Who at your firm has unrestricted admin access, and what happens if their account is taken over? For a small firm, losing control of a global admin account on M365 could mean losing access to email, files, and client data simultaneously. If the recovery process runs through the same AI-first support channel that got compromised, you have a circular problem.

Is facial recognition your sole identity verification method anywhere? AI-generated video is now good enough to fool automated facial recognition systems. If any of your critical accounts rely on face verification as the only recovery method, that’s a gap worth understanding now rather than during an incident.

The pattern here

This attack works because it exploits a trust asymmetry. The AI support system is designed to be helpful and to resolve issues quickly. It trusts the evidence presented to it (a face video) without the ability to evaluate context the way a human might (why is this recovery request coming from a new device in a different country 10 minutes after the account was accessed normally?).

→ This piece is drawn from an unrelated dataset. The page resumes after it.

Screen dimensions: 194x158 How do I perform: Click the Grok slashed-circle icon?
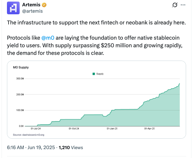[x=174, y=5]
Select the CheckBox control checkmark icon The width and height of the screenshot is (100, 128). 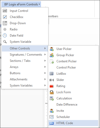tap(5, 17)
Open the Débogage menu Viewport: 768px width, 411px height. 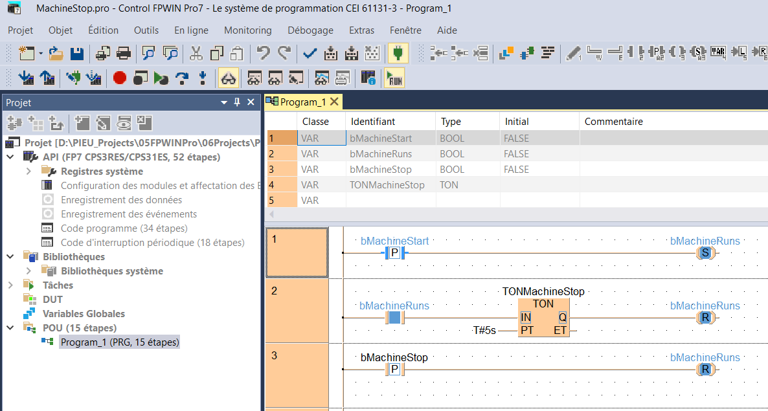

We’ve seen similar patterns with phishing attacks that exploit AI at the delivery end. This is the same concept applied to the recovery end. AI is being weaponized on both sides of the interaction: to execute the attack, and to prevent the victim from recovering.

What to do about it

You can’t control how Meta or any other platform runs their support infrastructure. But you can control your firm’s preparedness:

Document your account recovery procedures now. For every critical platform, know what the recovery process looks like, who can initiate it, and what evidence you’d need to provide. Don’t figure this out during a crisis.

Ensure admin accounts have multiple recovery paths. At minimum: a recovery phone number on a separate device, a secondary admin contact, and backup access codes stored securely offline.

Review which accounts use facial recognition for verification. If any do, understand that this is no longer a reliable sole verification method. Layer it with other factors where possible.

Know who to call. For your most critical vendors (Microsoft, your practice management system, your cloud provider), identify whether you have a direct support contact or are reliant on general AI-first support channels. If you’re on a managed plan with a dedicated support path, confirm it’s still active and that your team knows how to access it.

The firms that have their recovery playbook documented before an incident are in a completely different position than the ones arguing with a chatbot at 2 AM trying to prove they own their own account.